No já referido comunicado, a direção nacional da PSP “ressalva que continua a recolher informação e a acompanhar os desenvolvimentos referentes à iniciativa agendada para dia 3 de fevereiro, nomeadamente através de fontes abertas” e que “esta monitorização e recolha contínuas de informação permitem avaliar os potenciais riscos associados à iniciativa e planear a operação policial mais adequada às necessidades”. 

Lei anterior à Constituição

Para Teresa Violante  o parecer emitido pela PGR dá legitimidade jurídica à decisão de Carlos Moedas, mas não o obriga a decretar uma proibição que põe em causa um direito constitucionalmente protegido, que é o direito à manifestação.

“Tem uma base jurídica, mas é uma opção política”, vinca a constitucionalista, lembrando que o Estado tem o direito de salvaguardar o direito à segurança dos residentes do Martim Moniz, mas que o pode fazer sem restringir o direito à manifestação, por exemplo, alterando o local do protesto. “Não devemos excluir os direitos das pessoas por mais chocantes que nos pareçam e parecem”, declara.

Teresa Violante questiona “a prática reiterada” da administração pedir pareceres sobre direitos, liberdades e garantias ao Conselho Consultivo da PGR e não ao Tribunal Constitucional (TC).

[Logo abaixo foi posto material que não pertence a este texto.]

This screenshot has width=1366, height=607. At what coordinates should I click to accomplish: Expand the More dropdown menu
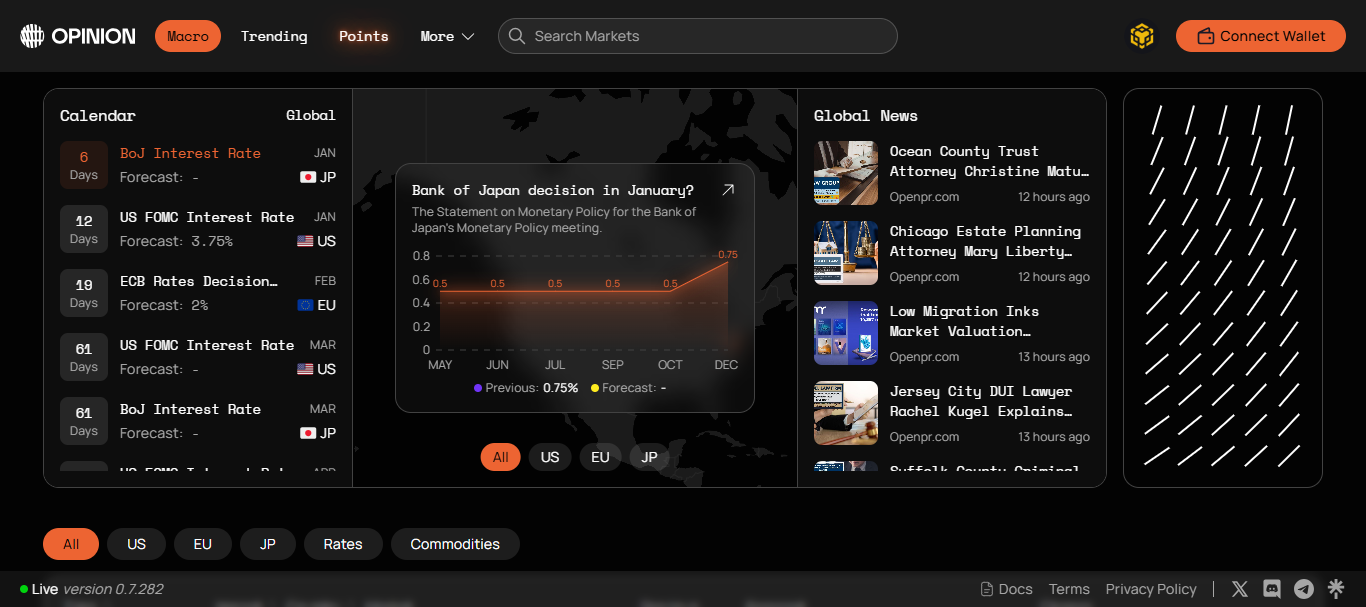447,36
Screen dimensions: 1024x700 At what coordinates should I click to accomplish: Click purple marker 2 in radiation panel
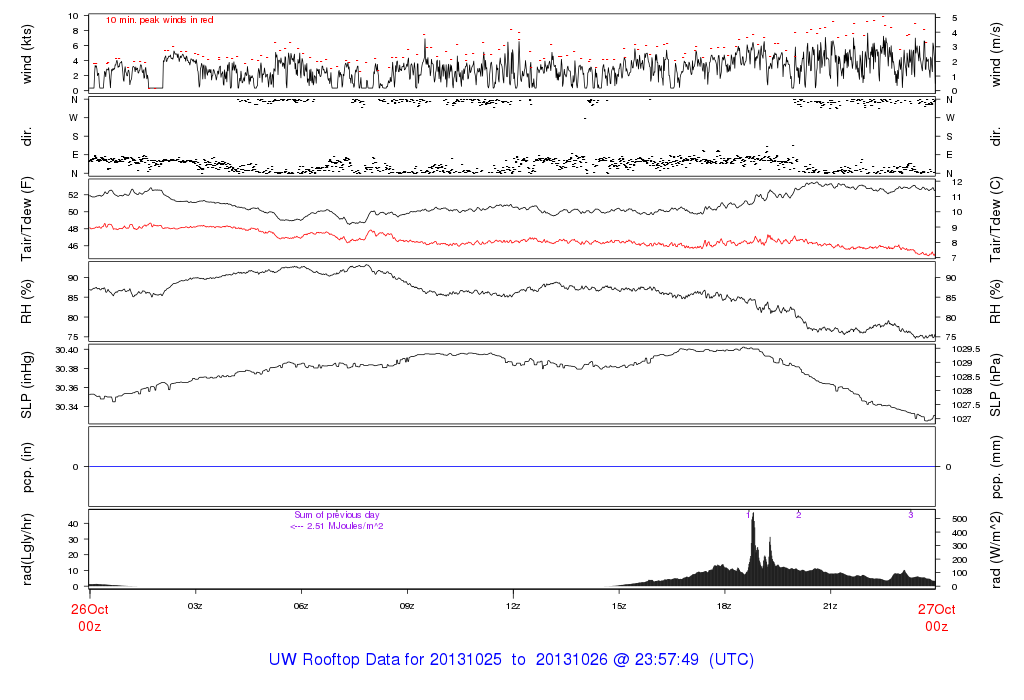click(x=798, y=515)
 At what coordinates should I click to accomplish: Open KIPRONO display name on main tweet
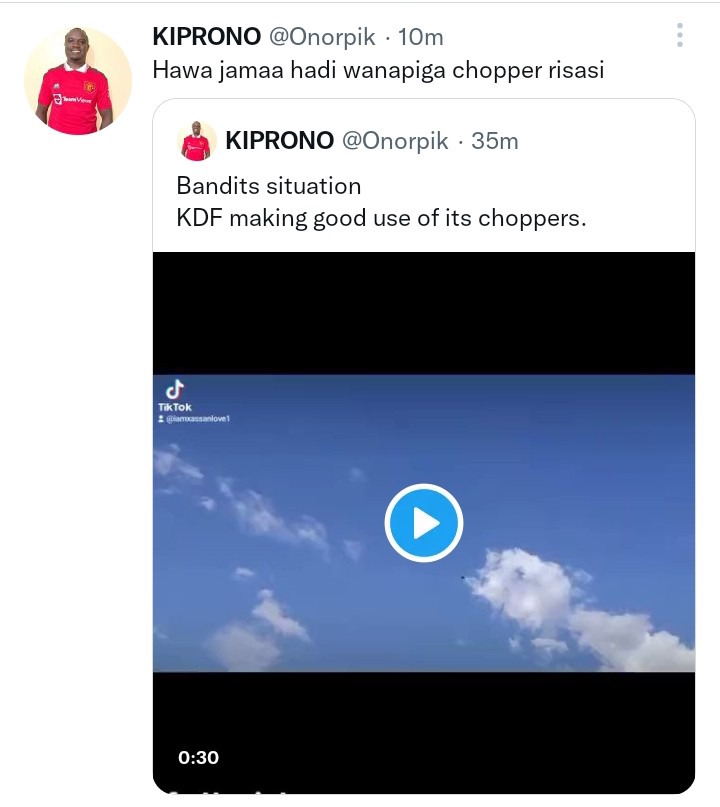(207, 37)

De resto, o TC nunca foi chamado a pronunciar-se sobre o Decreto-Lei n.º 406/74, que foi feito antes da Constituição de 1976 e que, segundo juristas ouvidos pelo DN, suscita dúvidas de constitucionalidade, até no facto de ser um decreto a legislar sobre matéria que hoje se entende ser da competência exclusiva da Assembleia da República.

O parecer da PGR em que se respalda a decisão de Carlos Moedas foi emitido a pedido da então ministra da Modernização do Estado e da Administração Pública, Alexandra Leitão.

Na altura, a questão era a de perceber se Fernando Medina devia ou não ter enviado os dados de manifestantes russos em frente à embaixada da Rússia às autoridades russas. O parecer dava cobertura a essa decisão de Medina e foi homologado, tornando-se vinculativo para a administração pública.